:: RECORDS SUPPLIED ::
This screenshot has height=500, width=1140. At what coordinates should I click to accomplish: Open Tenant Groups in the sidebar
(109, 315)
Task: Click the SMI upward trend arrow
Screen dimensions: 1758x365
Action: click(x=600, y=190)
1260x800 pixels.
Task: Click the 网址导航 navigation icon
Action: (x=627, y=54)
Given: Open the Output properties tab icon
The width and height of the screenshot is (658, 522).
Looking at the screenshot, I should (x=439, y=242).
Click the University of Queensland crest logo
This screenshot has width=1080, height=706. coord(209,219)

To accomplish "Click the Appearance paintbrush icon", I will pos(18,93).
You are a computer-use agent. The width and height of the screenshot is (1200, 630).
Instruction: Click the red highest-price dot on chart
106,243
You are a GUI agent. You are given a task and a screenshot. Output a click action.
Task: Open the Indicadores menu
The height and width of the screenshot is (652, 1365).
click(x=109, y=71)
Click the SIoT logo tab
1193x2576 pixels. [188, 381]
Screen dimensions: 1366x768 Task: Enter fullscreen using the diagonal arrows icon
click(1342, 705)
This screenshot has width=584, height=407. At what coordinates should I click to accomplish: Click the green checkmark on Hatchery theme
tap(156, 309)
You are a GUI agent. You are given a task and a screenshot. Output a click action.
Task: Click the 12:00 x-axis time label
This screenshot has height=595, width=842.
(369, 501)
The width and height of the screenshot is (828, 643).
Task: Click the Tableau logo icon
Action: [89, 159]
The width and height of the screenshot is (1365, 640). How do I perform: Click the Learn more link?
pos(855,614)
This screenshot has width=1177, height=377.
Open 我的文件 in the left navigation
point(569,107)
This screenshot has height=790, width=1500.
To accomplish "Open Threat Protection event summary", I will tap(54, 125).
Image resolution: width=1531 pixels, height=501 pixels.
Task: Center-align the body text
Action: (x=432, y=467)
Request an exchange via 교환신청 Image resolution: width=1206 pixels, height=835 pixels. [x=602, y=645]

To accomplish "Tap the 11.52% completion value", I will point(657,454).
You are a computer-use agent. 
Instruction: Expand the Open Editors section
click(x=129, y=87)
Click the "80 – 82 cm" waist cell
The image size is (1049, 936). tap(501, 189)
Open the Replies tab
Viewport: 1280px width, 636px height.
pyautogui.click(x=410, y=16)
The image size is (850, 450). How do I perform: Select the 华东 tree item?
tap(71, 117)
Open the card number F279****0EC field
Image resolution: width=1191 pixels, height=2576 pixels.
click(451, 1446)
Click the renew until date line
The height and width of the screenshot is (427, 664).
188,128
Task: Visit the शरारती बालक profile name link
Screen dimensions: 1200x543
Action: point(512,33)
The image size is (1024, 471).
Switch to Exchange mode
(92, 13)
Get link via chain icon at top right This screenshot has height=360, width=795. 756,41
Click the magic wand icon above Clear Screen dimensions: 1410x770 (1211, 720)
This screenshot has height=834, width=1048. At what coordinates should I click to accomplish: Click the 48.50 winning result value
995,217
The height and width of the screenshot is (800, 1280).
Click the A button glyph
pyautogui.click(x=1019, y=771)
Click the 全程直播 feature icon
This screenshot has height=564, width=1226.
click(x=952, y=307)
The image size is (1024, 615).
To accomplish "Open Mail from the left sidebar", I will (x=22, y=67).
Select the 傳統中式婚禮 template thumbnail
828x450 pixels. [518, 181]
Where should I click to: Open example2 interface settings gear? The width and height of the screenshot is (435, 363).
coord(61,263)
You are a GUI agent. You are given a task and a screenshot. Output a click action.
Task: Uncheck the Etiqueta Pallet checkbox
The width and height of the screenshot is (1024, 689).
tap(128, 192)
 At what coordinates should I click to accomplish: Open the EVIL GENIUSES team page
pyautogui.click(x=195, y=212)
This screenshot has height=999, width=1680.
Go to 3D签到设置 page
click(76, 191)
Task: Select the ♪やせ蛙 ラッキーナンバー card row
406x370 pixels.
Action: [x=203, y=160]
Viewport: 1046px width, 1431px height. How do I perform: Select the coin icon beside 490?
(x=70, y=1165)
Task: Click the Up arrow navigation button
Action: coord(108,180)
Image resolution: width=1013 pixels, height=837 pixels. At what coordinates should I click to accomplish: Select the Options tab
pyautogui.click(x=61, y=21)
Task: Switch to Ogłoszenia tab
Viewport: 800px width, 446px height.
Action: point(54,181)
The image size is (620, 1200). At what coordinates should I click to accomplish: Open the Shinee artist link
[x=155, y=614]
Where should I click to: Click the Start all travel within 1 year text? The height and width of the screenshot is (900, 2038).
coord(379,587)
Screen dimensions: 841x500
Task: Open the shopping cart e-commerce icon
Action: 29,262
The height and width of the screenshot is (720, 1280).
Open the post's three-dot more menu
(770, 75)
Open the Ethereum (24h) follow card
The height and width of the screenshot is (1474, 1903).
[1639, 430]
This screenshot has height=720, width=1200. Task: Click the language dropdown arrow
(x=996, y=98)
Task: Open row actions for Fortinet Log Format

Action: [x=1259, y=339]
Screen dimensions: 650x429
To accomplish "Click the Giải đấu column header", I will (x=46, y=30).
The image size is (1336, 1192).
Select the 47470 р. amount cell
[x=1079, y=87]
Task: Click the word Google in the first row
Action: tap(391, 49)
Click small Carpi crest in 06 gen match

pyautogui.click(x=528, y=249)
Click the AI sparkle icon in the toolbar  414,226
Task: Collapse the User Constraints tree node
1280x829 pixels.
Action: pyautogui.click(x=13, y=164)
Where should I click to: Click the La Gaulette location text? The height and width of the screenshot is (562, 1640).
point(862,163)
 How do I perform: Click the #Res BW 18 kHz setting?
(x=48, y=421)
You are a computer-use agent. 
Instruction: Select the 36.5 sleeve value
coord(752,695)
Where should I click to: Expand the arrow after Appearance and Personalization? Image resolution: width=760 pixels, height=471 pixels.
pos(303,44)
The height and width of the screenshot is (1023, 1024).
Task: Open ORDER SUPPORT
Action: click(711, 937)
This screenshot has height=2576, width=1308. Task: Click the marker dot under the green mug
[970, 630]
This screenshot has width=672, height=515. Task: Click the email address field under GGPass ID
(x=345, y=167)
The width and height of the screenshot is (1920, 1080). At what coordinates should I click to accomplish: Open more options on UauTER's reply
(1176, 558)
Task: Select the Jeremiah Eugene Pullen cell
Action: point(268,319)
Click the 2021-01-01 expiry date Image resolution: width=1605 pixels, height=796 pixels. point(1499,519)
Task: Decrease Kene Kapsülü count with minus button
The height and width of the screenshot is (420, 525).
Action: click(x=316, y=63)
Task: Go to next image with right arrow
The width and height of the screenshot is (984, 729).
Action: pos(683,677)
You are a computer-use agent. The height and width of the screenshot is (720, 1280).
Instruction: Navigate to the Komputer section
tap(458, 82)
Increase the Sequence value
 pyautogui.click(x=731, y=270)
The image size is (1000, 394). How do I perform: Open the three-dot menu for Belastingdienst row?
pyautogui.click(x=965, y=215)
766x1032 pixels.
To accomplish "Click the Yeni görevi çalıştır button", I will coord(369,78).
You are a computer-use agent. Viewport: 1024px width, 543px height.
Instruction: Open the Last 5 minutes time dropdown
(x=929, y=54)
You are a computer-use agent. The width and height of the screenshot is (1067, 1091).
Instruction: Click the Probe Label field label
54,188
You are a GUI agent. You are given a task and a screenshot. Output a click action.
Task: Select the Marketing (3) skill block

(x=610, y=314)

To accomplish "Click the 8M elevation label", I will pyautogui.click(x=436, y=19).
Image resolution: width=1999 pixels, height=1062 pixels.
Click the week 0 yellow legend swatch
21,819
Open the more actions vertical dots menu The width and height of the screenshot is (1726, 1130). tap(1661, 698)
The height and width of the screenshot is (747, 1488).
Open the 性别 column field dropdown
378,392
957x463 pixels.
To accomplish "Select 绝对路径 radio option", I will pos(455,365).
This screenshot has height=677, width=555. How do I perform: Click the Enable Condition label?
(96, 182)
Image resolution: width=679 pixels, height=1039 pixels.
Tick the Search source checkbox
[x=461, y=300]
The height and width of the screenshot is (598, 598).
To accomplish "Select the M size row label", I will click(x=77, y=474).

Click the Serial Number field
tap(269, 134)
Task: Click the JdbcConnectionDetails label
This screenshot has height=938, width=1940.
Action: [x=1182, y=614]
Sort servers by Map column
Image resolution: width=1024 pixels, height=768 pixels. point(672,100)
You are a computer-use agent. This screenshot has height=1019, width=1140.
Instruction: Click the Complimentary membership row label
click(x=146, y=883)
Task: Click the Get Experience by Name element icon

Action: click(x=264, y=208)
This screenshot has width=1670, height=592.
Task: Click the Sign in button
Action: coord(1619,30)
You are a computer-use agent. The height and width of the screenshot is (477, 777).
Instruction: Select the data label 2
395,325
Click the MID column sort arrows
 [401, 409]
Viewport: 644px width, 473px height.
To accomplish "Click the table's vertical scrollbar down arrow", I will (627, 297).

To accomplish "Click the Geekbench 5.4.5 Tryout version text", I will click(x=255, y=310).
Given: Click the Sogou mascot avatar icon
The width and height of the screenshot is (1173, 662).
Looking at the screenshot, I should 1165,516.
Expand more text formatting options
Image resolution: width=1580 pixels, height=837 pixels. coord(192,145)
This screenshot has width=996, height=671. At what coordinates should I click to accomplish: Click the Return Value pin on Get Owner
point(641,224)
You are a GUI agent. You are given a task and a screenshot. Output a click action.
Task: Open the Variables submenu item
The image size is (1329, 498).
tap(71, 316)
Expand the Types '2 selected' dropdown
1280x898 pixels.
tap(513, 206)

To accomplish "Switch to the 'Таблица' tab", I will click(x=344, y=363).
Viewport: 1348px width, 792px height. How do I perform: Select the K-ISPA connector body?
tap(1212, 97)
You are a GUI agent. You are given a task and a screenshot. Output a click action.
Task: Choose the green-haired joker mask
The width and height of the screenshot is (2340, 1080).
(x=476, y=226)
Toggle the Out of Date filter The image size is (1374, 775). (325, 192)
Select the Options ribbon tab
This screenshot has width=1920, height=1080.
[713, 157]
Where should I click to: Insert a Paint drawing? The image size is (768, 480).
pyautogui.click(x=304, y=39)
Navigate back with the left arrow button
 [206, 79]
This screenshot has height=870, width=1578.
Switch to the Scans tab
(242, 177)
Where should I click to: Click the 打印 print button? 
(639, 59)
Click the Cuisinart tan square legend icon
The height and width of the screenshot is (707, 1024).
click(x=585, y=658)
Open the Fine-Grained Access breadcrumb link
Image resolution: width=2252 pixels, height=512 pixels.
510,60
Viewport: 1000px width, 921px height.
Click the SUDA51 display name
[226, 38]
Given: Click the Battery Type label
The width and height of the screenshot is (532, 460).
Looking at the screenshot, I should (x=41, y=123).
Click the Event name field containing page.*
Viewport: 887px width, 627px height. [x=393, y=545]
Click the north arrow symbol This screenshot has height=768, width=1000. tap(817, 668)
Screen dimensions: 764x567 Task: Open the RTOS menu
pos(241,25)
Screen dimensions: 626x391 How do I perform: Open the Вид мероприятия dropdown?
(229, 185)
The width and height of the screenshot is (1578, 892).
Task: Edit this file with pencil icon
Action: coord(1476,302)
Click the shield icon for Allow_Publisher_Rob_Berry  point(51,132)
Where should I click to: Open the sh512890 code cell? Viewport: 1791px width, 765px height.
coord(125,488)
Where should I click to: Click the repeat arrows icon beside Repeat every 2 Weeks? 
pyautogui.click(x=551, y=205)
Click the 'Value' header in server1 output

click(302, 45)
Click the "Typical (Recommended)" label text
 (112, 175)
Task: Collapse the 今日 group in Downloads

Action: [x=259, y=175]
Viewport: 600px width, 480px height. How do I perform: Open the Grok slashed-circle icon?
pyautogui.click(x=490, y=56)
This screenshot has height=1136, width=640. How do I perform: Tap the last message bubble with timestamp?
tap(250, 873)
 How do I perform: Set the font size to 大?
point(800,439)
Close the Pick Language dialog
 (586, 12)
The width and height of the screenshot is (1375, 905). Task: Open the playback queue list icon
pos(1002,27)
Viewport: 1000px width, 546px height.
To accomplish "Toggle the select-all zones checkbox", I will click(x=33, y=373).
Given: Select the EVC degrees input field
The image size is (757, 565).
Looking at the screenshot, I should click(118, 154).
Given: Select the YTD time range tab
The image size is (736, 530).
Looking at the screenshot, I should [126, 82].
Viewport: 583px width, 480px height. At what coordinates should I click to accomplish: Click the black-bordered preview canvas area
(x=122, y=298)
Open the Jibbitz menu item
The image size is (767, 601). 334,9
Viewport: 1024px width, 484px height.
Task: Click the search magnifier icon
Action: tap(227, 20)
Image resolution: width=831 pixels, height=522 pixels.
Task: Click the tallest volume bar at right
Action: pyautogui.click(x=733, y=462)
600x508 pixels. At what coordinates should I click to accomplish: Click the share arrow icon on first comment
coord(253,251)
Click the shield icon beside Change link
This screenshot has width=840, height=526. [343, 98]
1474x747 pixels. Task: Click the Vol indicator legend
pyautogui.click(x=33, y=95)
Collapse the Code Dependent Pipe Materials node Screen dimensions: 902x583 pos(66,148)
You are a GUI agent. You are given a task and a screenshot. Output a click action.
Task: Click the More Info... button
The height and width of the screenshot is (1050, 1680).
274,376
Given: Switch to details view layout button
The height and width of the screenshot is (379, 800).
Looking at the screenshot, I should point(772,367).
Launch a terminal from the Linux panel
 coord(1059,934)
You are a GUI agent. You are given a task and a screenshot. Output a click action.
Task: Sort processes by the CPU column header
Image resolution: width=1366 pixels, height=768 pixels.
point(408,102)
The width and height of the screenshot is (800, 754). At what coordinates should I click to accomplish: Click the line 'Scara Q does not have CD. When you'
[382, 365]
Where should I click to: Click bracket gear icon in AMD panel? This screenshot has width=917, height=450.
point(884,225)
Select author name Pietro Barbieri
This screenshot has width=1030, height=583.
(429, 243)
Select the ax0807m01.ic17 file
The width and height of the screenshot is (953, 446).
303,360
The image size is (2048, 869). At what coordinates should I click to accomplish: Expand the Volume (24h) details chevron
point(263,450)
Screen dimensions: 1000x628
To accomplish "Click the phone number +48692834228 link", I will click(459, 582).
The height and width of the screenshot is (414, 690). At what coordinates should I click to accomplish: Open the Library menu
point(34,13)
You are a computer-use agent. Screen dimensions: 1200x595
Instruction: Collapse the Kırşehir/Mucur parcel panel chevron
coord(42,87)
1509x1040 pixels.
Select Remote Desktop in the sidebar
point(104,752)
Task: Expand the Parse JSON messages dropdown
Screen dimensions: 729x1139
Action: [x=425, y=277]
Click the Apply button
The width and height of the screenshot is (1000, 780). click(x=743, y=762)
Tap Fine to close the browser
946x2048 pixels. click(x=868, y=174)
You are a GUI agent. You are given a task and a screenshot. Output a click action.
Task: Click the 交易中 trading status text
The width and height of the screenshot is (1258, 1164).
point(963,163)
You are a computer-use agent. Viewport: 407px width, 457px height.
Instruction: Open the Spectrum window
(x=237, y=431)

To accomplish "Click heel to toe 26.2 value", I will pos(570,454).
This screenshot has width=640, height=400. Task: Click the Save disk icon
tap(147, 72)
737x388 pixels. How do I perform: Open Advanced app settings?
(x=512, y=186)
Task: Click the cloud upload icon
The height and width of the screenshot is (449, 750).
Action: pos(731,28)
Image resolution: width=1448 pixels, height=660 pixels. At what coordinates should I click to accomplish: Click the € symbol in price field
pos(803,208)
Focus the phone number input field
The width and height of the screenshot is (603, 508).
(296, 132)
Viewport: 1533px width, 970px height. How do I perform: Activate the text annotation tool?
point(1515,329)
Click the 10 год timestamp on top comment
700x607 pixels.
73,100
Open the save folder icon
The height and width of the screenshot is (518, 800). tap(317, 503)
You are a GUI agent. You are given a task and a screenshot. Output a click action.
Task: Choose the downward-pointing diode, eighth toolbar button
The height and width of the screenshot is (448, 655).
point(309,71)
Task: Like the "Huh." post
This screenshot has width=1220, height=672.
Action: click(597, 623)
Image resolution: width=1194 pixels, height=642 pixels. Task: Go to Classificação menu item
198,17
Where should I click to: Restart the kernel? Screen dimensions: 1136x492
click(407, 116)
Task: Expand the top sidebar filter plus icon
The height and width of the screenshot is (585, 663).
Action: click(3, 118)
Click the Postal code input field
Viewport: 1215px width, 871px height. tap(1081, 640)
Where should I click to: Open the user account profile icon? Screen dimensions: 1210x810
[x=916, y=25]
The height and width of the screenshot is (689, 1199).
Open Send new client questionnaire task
:::
From the data above, output exactly the lines between the one containing "The height and width of the screenshot is (652, 1365)." and the one containing "Request an exchange", counting both of them.

• _PROBLEM SOLUTION_:
The height and width of the screenshot is (652, 1365).
click(x=109, y=71)
Click the SIoT logo tab
1193x2576 pixels. [188, 381]
Screen dimensions: 1366x768 Task: Enter fullscreen using the diagonal arrows icon
click(1342, 705)
This screenshot has width=584, height=407. At what coordinates should I click to accomplish: Click the green checkmark on Hatchery theme
tap(156, 309)
You are a GUI agent. You are given a task and a screenshot. Output a click action.
Task: Click the 12:00 x-axis time label
This screenshot has height=595, width=842.
(369, 501)
The width and height of the screenshot is (828, 643).
Task: Click the Tableau logo icon
Action: [89, 159]
The width and height of the screenshot is (1365, 640). How do I perform: Click the Learn more link?
pos(855,614)
This screenshot has width=1177, height=377.
Open 我的文件 in the left navigation
point(569,107)
This screenshot has height=790, width=1500.
To accomplish "Open Threat Protection event summary", I will tap(54, 125).
Image resolution: width=1531 pixels, height=501 pixels.
Task: Center-align the body text
Action: (x=432, y=467)
Request an exchange via 교환신청 Image resolution: width=1206 pixels, height=835 pixels. [x=602, y=645]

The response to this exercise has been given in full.